Scrapy教程 - (2)寫一個簡單爬蟲

目的：爬取此網頁的所有書籍名稱，價格，url，庫存，評價及封面圖片。本文以此網站為例

檢查robotstxt_obey

創建好scrapy project後，先到settings.py找到ROBOTSTXT_OBEY，並把它設成False。
(此舉動意義為不遵守該網站的robots.txt，請在徵得該網同意後再施行。備註：此網站為範例練習網站。)

查看元素位置

回到範例網站，按F12打開開發者工具。
在这里插入图片描述
先以2個小練習來熟悉一下xpath ~
首先，書籍名稱在h3裡的a tag裡面，位置xpath如下：

// parse book titles
response.xpath('//h3/a/@title').extract()

// extract可以解析出所有title的名稱
// 若是使用extract_first()則會解析出第一個title的名稱

接著查看價格所在位置，xpath如下：

// parse book price
response.xpath('//p[@class="price_color"]/text()').extract()

查找url是相當重要的，因為我們必須先找到所有書籍的url，進一步在request所有url，並獲得我們想要取得的資料，其 xpath如下：

response.xpath('//h3/a/@href').extract_first()

// 輸出結果: 'catalogue/a-light-in-the-attic_1000/index.html'

Request第一本書籍

接著觀察url可以發現，剛剛所解析出的是該書籍網址的後綴，也就是說我們必須把前綴加上去，才是一個完整的url。因此到這裡，我們開始寫第一個function。

def parse(self, response):
	// 找所有書籍的url
	books = response.xpath('//h3/a/@href').extract()
    for book in books:
    	// 將網址前綴與後綴結合
    	url = response.urljoin(book)
        yield response.follow(url = url,
                              callback = self.parse_book)

def parse_book(self, response):
	pass

Parse Data

def parse_book(self, response):
	title = response.xpath('//h1/text()').extract_first()
    price = response.xpath('//*[@class="price_color"]/text()').extract_first()

    image_url = response.xpath('//img/@src').extract_first()
    image_url = image_url.replace('../../', 'http://books.toscrape.com/') 

    rating = response.xpath('//*[contains(@class, "star-rating")]/@class').extract_first()
    rating = rating.replace('star-rating', '')
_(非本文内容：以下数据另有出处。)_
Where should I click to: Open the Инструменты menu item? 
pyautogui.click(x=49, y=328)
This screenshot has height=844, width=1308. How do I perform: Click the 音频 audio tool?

    description = response.xpath('//*[@id="product_description"]/following-sibling::p/text()').extract_first()

查看解析成果

這裡可以用yield來查看解析成果：

// inside parse_book function
yield {'title': title,
       'price': price,
       'image_url': image_url,
       'rating': rating,
       'description': description}

完成一個簡單爬蟲

def parse(self, response):
	// 找所有書籍的url
	books = response.xpath('//h3/a/@href').extract()
    for book in books:
    	// 將網址前綴與後綴結合
    	url = response.urljoin(book)
        yield response.follow(url = url,
                              callback = self.parse_book)
                              
def parse_book(self, response):
	title = response.xpath('//h1/text()').extract_first()
    price = response.xpath('//*[@class="price_color"]/text()').extract_first()

    image_url = response.xpath('//img/@src').extract_first()
    image_url = image_url.replace('../../', 'http://books.toscrape.com/') 

    rating = response.xpath('//*[contains(@class, "star-rating")]/@class').extract_first()
    rating = rating.replace('star-rating', '')

    description = response.xpath('//*[@id="product_description"]/following-sibling::p/text()').extract_first()
	
	yield {'title': title,
       	   'price': price,
           'image_url': image_url,
           'rating': rating,
           'description': description}